THE INPUT section start

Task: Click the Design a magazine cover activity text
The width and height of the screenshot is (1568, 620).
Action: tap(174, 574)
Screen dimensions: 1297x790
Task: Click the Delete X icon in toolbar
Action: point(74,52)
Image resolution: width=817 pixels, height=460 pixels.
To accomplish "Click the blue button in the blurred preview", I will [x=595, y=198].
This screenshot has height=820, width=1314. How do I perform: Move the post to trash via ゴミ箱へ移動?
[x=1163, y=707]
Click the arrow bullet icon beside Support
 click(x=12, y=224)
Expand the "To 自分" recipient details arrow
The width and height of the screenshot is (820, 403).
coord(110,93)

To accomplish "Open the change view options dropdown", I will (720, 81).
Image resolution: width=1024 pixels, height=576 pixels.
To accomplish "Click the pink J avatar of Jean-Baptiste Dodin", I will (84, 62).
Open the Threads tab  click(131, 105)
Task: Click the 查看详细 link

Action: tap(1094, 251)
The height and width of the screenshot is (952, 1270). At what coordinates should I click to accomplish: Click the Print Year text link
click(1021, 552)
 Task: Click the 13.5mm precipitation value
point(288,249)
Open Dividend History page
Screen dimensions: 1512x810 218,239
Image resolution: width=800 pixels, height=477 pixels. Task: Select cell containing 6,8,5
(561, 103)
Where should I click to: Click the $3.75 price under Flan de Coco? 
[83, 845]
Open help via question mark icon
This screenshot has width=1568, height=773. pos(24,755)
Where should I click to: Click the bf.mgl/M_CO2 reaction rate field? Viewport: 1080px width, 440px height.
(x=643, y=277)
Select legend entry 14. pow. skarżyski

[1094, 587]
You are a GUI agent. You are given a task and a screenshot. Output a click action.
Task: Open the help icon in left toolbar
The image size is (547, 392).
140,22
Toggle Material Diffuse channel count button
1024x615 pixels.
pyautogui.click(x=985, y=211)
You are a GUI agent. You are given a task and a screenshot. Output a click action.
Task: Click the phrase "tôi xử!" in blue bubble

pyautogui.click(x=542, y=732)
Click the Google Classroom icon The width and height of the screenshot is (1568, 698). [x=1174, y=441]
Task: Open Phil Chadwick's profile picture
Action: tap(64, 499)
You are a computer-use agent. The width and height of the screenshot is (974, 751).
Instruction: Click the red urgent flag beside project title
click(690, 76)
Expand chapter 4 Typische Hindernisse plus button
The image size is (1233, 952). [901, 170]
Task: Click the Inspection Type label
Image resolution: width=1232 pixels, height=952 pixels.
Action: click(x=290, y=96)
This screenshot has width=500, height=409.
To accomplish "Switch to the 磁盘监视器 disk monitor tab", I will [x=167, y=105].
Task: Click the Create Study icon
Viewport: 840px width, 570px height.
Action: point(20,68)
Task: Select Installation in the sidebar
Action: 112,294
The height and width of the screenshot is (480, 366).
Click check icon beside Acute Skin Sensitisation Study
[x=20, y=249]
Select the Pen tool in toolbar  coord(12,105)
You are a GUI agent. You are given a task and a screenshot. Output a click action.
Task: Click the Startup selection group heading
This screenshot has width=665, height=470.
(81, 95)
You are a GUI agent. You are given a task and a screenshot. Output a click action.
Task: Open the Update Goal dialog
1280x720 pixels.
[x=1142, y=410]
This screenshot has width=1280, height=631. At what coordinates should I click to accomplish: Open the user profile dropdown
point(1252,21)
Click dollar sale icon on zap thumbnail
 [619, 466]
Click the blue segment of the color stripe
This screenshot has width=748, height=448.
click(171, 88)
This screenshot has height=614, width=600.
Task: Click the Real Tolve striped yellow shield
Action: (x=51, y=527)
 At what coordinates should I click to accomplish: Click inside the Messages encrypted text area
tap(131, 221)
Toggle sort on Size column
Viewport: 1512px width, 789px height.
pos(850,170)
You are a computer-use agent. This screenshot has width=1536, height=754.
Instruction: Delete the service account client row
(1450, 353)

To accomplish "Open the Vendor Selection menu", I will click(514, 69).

THE INPUT section end

EXERCISE AIM » Filter the records for the string "Toggle" and copy every line that holds it.

RESPONSE »
Toggle Material Diffuse channel count button
Toggle sort on Size column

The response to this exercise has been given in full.